Banyak yang bisa dipelajari dari kebanggaan itu, makna kebanggaan, faktor dan pengaruhnya, gejala sosial politik yang ditandainya, juga watak orangnya. Ia bisa bercerita banyak tentang kondisi sosio-fsikologi dan politik orang Indonesia. Kebanggaan berwajah dua,  disatu sisi ia dianggap sebagai sebuah keutamaan , disisi yang lain ia dianggap sebagai hal yang buruk, bahkan dosa. Dari efeknya ia dapat menguatkan tetapi dapat pula melemahkan.

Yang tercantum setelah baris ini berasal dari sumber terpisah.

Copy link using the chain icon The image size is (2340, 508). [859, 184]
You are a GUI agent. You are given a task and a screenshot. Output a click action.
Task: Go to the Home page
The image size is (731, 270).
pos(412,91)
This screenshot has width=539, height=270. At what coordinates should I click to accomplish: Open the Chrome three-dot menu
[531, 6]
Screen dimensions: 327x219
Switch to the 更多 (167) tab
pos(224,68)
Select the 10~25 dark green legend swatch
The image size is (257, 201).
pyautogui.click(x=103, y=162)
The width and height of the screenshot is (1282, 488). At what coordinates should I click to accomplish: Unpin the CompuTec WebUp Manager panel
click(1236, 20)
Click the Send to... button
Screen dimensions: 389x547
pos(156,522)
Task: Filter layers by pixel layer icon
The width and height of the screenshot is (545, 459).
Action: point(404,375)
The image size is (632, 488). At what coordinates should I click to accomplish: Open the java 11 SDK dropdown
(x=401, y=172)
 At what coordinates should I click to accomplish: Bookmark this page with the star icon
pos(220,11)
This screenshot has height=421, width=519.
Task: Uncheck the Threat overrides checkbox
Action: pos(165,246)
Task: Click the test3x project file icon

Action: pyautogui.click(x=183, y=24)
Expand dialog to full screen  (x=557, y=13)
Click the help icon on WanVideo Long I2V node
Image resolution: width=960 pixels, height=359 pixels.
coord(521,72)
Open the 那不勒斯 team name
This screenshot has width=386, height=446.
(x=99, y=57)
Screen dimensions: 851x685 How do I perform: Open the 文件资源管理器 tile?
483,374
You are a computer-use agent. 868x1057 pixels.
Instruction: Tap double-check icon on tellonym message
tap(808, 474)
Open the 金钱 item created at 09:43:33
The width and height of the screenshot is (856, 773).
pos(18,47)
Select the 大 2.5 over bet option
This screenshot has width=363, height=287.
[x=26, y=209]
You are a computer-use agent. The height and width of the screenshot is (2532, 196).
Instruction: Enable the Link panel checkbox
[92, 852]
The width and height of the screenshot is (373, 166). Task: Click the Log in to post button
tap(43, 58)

Aristoteles menyebutnya sebagai mahkota keutamaan, Nietzsche menggolongkannya dalam moralitas yang baik. Fsikologi mengartikannya sebagai emosi yang menyenangkan, kadang menggebu, yang dihasilkan dari evaluasi diri positif. Kebanggaan adalah emosi yang kompleks , menuntut kematangan dan kekuatan orang yang mengalaminya. Dari pendefinisian awal St. Agustinus, “ kecintaan terhadap kesempurnaan diri” , bisa dipahami bahwasanya ada kebanggaan otentik dan ada kebanggaan semu atau kebanggaan yang memadai dan kebanggaan palsu.
Kebanggaan tersebut naif jika tidak kita katakan lahir lebih sebagai pelarian atas ketiadaan kebanggaan terhadap kinerja pemerintahan kita pasca reformasi. Mulai dari sektor politik yang tidak menunjung tinggi etika, sektor hukum yang terjarah oleh derasnya interpensi uang dan kekuaasan, sektor ekonomi yang memberlakukan hukum rimba, sektor pendidikan yang tidak berorientasi peningkatan mutu dan pemerataan, hingga wajah birokrasi yang miskin nilai moral.
Jika dicermati situasi Indonesia beberapa bulan terakhir ini, beralasan jika menduga kebanggaan masyarakat Indonesia saat ini, khususnya terhadap PSSI, lebih merupakan kebanggaan semu. Ungkapan kebanggaan yang membludak serta indikasi pemanfaatannya oleh kelompok elit politik seperti berkata sebaliknya : masyarakat Indonesia haus akan kebanggaan karena kebutuhan akan kebanggaan kurang terpenuhi.  Kita begitu antusias menurunkan Nurdin Halid dari bangku kekuasaannya sebagai ketua PSSI, serta begitu menggebu ketika FIFA memberikan kesempatan kepada PSSI untuk berbenah diri dengan membentuk Komite Normalisasi yang di awaki oleh Agung Gumelar sebab selama ini kita tidak punya hal lain yang bisa dibanggakan ibarat hanya PSSI yang menjadi sisa pelabuhan terakhir untuk menyandang kebanggaan kita sebagai bangsa yang berdaulat. Tetapi sayang seribu sayang kebanggaan yang terpatri tersebut justru dimanfaatkan oleh para pemimpin dan elit politik yang berkepentingan memikat hati rakyat  dengan jalan singkat. Para oportunis yang sebelumnya tidak sungguh ikut andil dalam membina timnas garuda berlomba menunjukkan kontribusinya bagi tim itu.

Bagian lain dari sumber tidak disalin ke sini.